I don’t know. I’m sure there were other contracts, but I can’t name them at the moment. There was money for supportive work, so — other contracts — Bell Laboratories at that time didn’t want classified work, so they wouldn’t have had a contract. I suspect Hughes probably had a contract. I suspect various aerospace companies that were interested in just studying the problem theoretically probably had contracts. I don’t know how many other people had contracts in developing lasers, but there were likely a few. Actually, ARPA was advising and dispensing money on that, but I just don’t happen to remember very much about what specifically was done. I was more looking at the theoretical and analytical possibilities, as to whether to support the work at all, and what directions it ought to go, rather than the contract part of it.

Bromberg:

Then someone named Paul Adams has surfaced in some other conversations. I just wanted to know —

Townes:

— I don’t place Paul Adams. Who is he supposed to be?

Bromberg:

He’s supposed to have been in ARPA, maybe a lawyer or somebody, Lawrence Goldmuntz spoke to me about him being a real enthusiast within ARPA and somebody who promoted —

Townes:

— funny, I don’t remember him. I just don’t remember Paul Adams. Now, you know, maybe I knew him and I’ve just forgotten him. But I don’t place him at the moment. He was supposed to be a lawyer, you say?

Bromberg:

That was my — I would have to check.

Townes:

Well, you see, there, that may be part of the reason that I don’t remember him. I dealt mostly with the technical people, among the contracts people, some might have been very enthusiastic, but I wouldn’t have had any dealings with them unless they came to me specifically to ask if something was feasible. Generally, they would get technical advice from our group. That advice would be in memoranda and so on. But the administrators might not actually have asked questions, and still have had strong feelings. Paul Adams might well have been a contracting officer or something like that and very enthusiastic. But if he was there, the chances are I saw him. But I don’t remember him, in any case.
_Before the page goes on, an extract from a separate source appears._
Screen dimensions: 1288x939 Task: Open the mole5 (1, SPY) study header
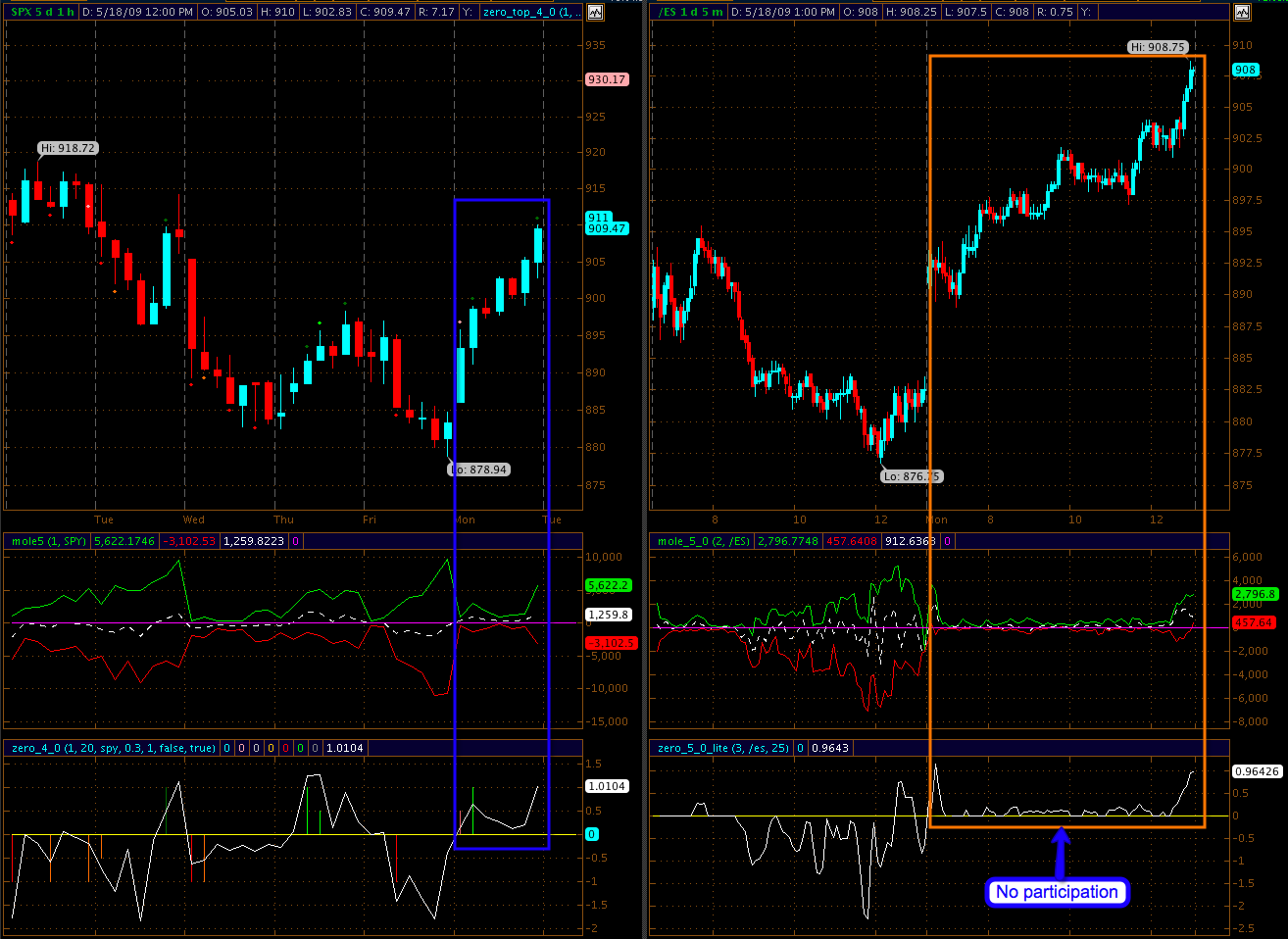(49, 541)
Since I haven’t reviewed any new notes or notebooks about the period you have just been asking about, I am rather uncertain about some details and timing. For precision, I should really look over written material in order to be more precise.

Bromberg:

The other thing that I put down in this group [of questions] was, whether the work you were doing at IDA had any reaction back on your research afterwards? Whether you took any problems that really influenced the direction of any research?

Townes:

No, not really. In the first place, I went into an administrative job at MIT. The research I could do was really quite limited. Of course, I worked on lasers when I went back to MIT. But it was very different from analyzing the military possibilities of lasers, and while I kept in some contact to help out in the national laser program, I didn’t myself work on any lasers particularly applicable to military things when I went to MIT.